España tiene ya ahora una de las poblaciones más envejecidas del mundo y estimaciones que intensificarán esta condición, tanto por la envidiable esperanza de vida como por las pesimistas tasas de natalidad. Augura el futuro, por tanto, dificultades financieras para la Seguridad Social en el medio plazo, que no serán otra cosa que una prolongación de las actuales: ahora el déficit de financiación del sistema público de pensiones con las aportaciones por cotizaciones es de cerca de los 20.000 millones de euros (más de un 15% del gasto), y van para cuatro años en los que es preciso echar mano de la manivela de la deuda para abonar al menos dos pagas (las extraordinarias) a los pensionistas.
Si la gasolina para crear empleo es el crecimiento, la ocupación es el auténtico motor del Estado de bienestar, es el que aporta las cotizaciones (e impuestos) necesarios para financiar las pensiones. Para ello es importante la cantidad de empleo (ahora solo hay dos cotizantes por cada pensión), pero lo es también la calidad, entendiendo por esta la suma de la estabilidad contractual y de una retribución razonable, directamente ligada a la productividad.
Aunque con recetas bien diferentes, los grandes partidos ponen el foco en ambas variables de la ocupación, que son claves para la sostenibilidad de las pensiones: el Partido Popular quiere intensificar la reforma laboral (intensiva en cantidad) y el PSOE, derogar los aspectos más lesivos de la misma, con mejoras retributivas en la franja más baja de los salarios. Todos plantean la persecución de la dualidad de los contratos, para consolidar la posición de los indefinidos; Ciudadanos se suma con la vieja propuesta, no ensayada, del contrato único con indemnización variable; y Podemos, con castigos explícitos a la contratación temporal y al encadenamiento de contratos.
El hipotético problema para las pensiones se centra en los que lo sean en el porvenir, puesto que nada se cuestiona de los actuales, salvo la revalorización de las cuantías. Subidas del IPC no están garantizadas, aunque el PSOE propone hacerlo por ley, y el PP combinar ese indicador con otros, de tal forma que se garantice la sostenibilidad financiera.

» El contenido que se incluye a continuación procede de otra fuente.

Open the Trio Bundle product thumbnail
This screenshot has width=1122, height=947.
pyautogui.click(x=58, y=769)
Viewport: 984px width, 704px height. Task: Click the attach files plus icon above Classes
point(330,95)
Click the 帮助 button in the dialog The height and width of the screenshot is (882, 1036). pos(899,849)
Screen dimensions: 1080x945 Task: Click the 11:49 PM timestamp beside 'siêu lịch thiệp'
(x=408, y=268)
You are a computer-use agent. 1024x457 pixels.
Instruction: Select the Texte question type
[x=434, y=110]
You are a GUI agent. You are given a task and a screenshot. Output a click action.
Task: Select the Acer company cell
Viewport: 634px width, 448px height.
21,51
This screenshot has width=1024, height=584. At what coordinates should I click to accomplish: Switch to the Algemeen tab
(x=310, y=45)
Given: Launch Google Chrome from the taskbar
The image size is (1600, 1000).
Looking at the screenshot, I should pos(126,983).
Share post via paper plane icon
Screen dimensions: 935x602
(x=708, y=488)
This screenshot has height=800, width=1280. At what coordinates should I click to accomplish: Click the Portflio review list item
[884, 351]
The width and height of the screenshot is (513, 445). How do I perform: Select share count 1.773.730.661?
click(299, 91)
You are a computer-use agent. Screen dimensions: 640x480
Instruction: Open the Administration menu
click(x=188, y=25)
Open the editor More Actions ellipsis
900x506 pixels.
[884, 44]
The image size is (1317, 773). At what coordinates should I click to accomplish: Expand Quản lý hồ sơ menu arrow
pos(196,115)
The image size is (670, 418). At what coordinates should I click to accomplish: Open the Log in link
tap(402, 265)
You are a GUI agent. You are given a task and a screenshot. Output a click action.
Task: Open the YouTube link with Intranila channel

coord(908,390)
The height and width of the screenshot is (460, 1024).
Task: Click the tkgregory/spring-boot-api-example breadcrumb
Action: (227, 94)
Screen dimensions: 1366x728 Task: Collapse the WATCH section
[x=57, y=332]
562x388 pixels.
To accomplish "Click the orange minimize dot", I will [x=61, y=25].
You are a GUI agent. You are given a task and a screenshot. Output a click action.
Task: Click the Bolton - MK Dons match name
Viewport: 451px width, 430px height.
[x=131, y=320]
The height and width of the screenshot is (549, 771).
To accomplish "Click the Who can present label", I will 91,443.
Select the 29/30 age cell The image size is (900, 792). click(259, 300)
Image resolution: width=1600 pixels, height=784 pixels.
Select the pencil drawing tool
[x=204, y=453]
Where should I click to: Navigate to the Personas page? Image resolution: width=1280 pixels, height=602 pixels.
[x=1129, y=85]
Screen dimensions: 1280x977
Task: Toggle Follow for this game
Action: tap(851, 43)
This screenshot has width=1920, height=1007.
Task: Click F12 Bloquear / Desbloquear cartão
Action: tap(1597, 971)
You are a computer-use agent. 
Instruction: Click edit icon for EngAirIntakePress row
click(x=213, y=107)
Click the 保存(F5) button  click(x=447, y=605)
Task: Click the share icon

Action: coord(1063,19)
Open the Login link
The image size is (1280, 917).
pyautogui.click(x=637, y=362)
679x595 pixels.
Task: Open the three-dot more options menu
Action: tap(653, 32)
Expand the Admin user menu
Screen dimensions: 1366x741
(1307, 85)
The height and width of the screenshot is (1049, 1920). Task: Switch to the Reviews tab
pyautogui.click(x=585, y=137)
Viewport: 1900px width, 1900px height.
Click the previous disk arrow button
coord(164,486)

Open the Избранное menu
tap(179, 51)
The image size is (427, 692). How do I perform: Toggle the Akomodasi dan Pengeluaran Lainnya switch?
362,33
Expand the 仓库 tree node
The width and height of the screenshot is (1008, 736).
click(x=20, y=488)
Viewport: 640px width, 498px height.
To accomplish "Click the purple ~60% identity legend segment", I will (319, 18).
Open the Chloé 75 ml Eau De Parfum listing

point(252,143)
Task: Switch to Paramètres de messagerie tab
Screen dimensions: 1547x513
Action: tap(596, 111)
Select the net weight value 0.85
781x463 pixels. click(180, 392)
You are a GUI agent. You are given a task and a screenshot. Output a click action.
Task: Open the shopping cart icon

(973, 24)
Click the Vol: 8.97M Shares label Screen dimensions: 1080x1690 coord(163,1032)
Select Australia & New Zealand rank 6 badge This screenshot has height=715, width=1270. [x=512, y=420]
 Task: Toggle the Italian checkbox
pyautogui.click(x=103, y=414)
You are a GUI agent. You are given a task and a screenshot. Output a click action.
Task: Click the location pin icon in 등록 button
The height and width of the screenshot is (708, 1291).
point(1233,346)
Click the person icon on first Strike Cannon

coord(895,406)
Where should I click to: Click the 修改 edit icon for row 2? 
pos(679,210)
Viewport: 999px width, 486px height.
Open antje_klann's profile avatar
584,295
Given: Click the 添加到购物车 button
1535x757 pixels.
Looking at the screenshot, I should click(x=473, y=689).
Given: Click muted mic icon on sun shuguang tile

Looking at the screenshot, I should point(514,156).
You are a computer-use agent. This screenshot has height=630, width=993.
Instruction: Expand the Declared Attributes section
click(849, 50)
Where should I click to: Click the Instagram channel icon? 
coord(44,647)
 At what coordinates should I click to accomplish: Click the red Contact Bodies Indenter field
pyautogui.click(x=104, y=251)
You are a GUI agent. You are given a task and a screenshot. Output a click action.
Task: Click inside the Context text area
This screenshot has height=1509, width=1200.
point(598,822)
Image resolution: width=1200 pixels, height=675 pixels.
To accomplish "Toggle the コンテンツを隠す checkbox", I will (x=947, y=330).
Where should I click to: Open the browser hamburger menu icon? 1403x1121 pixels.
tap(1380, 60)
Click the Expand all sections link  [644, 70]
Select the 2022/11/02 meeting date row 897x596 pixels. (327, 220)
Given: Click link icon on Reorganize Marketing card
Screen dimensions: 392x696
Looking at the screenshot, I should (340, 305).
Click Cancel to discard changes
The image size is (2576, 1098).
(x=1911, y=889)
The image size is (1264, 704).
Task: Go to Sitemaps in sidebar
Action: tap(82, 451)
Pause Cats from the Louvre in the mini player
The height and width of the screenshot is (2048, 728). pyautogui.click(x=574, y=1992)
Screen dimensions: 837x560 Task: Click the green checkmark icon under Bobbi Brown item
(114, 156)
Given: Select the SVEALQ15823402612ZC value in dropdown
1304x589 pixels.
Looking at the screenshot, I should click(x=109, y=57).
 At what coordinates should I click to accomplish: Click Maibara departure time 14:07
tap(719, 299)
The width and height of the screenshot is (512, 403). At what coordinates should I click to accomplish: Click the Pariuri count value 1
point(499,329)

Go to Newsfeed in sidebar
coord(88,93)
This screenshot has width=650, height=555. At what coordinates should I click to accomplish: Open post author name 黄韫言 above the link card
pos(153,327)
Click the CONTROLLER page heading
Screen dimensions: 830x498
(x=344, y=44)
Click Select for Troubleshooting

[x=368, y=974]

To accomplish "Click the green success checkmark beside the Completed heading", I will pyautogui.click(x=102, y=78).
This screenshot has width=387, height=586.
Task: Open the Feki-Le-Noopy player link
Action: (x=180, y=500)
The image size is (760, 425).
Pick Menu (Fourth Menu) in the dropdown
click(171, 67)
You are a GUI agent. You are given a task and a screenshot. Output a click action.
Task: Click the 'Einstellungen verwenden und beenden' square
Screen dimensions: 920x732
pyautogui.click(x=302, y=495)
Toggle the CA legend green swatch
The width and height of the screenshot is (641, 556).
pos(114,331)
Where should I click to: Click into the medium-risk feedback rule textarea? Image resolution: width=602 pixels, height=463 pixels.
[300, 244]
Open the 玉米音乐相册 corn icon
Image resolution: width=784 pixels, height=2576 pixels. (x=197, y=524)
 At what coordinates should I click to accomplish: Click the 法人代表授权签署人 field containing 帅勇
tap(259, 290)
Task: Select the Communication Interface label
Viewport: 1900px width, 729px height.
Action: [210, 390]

El mecanismo de revalorización vigente, que todos prometen revisar, garantiza una revalorización que oscile entre el 0,25% y el IPC. Pero una simple subida del IPC tiene un coste muy elevado con el marchamo actual de las cotizaciones, muy condicionadas por la devaluación salarial. Por ello, pese a que el empleo vaya bien y siga yendo bien, parece inevitable una reforma de las pensiones que afecte a los mecanismos de revalorización; a las condiciones de acceso a las prestaciones, seguramente acompañadas ambas cosas por un recorte en el medio y largo plazo de los retornos que proporciona ahora el sistema público, sin duda el más generoso de Europa; a las aportaciones por cuotas (con moderación para no afectar a la ocupación); a la edad de jubilación en la teoría y en la práctica; a los retornos de la escala de aseguramiento del sistema público; a los complementos privados; a la generosa viudedad, etc. Son todas ellas herramientas que quien gobierne tendrá que utilizar, a ser posible tras lograr un consenso político.
En la reforma deben tener atención especial los sistemas complementarios de gestión privada, que restarían presión a la Seguridad Social. Hasta ahora, tras 30 años en funcionamiento, no logran despegar en capitalización, pese a que al menos hay ya ocho millones de partícipes, por la falta de penetración en las empresas.